Bisnis.com, JAKARTA — Wakil Ketua Majelis Permusyawaratan Rakyat (MPR) Lestari Moerdijat memastikan bahwa MPR RI belum memutuskan apapun terkait wacana amendemen UUD 1945. Wacana amendemen UUD 1945 ini pun mendapatkan kritikan dari sejumlah pihak.
“Sebagaimana kita ketahui, proses untuk bisa mengajukan amendemen itu sangat panjang dan harus didahului oleh sebuah kajian,” kata Lestari saat membuka sebuah diskusi yang diselenggarakan Forum Diskusi Denpasar 12, dikutip dari YouTube @Rerie Lestari Moerdijat, Rabu (1/9/2021).
Lebih lanjut, wacana amandemen UUD 1945 yang terus berkembang di masyarakat dengan berbagai isu terkait lainnya, membuat seakan-akan pasti terjadi.
Menanggapi hal itu, Lestari mempertanyakan seberapa besar urgensi dari amendemen ditengah pandemi Covid-19.
Menurutnya, ada banyak hal yang perlu diperhatikan salah satunya adalah manfaat dari amendemen bagi masyarakat.
Walhasil, dia meminta para pengkaji rencana amendemen UUD 1945 untuk membuka ruang sebesar-besarnya kepada publik baik yang mendukung dan yang tidak untuk menyampaikan aspirasinya.
Lestari juga menyampaikan bahwa keberadaan konstitusi menjadi sangat penting bagi sebuah negara karena menjadi pegangan dalam kehidupan berbangsa dan bernegara.
“Oleh sebab itu semua langkah-langkah yang berhubungan dengan perubahan konstitusi atau amendemen konstitusi perlu sekali mempertimbangkan banyak aspek,” ujarnya.
Dia berharap segala wacana terkait amandemen tidak menjadi ‘bola liar’ yang tidak bisa dikendalikan sehingga berpotensi merusak tatanan kehidupan berbangsa dan bernegara.
Sebelumnya, Menteri Koordinator Bidang Politik, Hukum dan Keamanan (Menko Polhukam) Mahfud MD mengatakan bahwa amendemen UUD 1945 adalah kewenangan MPR, pemerintah tidak mengatakan setuju atau tidak, karena tidak punya kewenangan.
“Resminya pemerintah tidak bisa mengatakan setuju perubahan atau tidak setuju perubahan. Pemerintah dalam hal ini hanya akan menyediakan lapangan politiknya. Silakan sampaikan ke MPR/DPR, kita jaga, kita amankan. Itu tugas pemerintah. Adapun substansi mau mengubah atau tidak itu adalah keputusan politik, lembaga politik yang berwenang,” kata Mahfud dalam keterangan resmi, Kamis (26/8/2021).

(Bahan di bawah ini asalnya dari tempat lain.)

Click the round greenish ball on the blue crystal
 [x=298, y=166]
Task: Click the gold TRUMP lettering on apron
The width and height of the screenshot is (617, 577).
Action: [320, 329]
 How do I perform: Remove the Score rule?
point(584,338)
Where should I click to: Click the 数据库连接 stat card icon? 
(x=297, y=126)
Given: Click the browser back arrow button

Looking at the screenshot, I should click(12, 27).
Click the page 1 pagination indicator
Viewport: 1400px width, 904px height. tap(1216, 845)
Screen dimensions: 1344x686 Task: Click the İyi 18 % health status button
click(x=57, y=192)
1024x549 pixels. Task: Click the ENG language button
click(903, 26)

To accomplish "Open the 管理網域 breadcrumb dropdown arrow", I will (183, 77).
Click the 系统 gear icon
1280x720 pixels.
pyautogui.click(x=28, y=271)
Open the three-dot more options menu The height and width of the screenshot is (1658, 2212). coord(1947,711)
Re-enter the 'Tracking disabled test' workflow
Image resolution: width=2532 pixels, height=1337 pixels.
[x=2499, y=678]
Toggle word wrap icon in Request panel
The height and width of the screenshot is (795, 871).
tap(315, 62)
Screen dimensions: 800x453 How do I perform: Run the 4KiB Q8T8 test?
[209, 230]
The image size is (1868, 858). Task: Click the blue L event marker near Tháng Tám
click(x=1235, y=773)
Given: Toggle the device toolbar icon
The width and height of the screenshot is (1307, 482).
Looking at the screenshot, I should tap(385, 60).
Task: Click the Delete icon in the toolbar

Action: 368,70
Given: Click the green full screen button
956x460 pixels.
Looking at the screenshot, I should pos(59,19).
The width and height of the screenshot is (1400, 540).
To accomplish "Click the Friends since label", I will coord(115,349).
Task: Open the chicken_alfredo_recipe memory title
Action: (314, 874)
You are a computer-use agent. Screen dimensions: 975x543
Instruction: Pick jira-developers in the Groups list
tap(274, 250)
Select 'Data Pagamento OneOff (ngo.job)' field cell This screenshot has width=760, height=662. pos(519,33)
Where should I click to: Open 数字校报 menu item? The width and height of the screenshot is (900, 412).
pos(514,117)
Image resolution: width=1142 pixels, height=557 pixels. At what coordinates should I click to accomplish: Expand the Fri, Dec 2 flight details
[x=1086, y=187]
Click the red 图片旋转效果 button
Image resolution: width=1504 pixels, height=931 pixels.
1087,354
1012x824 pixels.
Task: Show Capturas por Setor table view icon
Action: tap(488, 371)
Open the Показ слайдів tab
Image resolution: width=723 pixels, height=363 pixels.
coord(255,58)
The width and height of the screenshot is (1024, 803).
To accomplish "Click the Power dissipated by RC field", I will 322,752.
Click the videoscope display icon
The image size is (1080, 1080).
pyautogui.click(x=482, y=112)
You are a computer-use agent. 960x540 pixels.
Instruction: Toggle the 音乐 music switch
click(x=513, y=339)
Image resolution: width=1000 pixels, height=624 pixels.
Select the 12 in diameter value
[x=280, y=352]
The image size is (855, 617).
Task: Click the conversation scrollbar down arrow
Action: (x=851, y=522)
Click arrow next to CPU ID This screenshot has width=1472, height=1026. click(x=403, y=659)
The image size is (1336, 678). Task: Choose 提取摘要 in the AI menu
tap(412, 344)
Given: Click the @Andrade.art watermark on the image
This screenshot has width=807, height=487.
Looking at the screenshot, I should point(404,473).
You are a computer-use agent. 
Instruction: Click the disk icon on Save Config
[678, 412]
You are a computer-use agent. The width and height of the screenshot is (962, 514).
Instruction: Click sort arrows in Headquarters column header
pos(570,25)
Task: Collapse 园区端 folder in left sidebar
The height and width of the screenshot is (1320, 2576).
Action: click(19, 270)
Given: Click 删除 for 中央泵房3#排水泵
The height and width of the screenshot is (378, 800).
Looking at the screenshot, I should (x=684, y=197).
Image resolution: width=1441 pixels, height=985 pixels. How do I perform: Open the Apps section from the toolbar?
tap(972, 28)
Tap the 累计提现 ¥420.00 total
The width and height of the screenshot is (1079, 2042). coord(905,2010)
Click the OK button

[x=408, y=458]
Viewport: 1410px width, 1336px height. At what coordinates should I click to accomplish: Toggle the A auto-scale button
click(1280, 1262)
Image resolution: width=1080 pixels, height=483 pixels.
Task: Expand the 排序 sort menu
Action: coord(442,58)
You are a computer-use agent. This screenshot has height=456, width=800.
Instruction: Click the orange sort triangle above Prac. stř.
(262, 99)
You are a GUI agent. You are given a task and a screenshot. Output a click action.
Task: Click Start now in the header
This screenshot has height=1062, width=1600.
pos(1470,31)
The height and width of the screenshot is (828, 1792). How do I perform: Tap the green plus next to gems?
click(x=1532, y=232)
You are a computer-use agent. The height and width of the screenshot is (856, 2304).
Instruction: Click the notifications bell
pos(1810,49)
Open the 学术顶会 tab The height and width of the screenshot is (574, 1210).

Mantan Ketua MK itu memaparkan, bahwa perubahan konstitusi merupakan wewenang dari MPR yang mewakili seluruh rakyat, yang kaki-kaki kelembagaannya ada di DPR, Partai politik, DPD, dan lain-lain.
Sehingga berbagai kekuatan atau aspirasi di dalam masyarakat tentunya disalurkan disalurkan ke dalam kaki-kaki kelembagaan yang disediakan oleh konstitusi itu.
Menurut Mahfud, adapun pemerintah tidak ikut campur. Pemerintah tidak menyatakan setuju atau tidak setuju, karena sebenarnya perubahan itu tidak perlu persetujuan pemerintah.
Namun Guru Besar Hukum Tata Negara ini menggaris bawahi, karena konstitusi itu adalah produk resultante politik, maka di dalam sepanjang sejarah Indonesia tidak ada, hampir tidak ada, sebuah produk konstitusi itu yang selalu dianggap bagus. Begitu dilahirkan langsung dikiritk bahwa ini salah.
“Konstitusi itu resultante, produk kesepakatan berdasar situasi sosial politik ekonomi dan budaya pada saat dibuat. Mungkin sekarang sudah ada perubahan sosial politik ekonomi dan budaya sehingga perlu berdiskusi lagi untuk mempersoalkan. Saya kira itu bukan wewenang pemerintah. Tetapi akademisi boleh membahas itu, baik dan buruknya, tidak dilarang,” ujar Mahfud.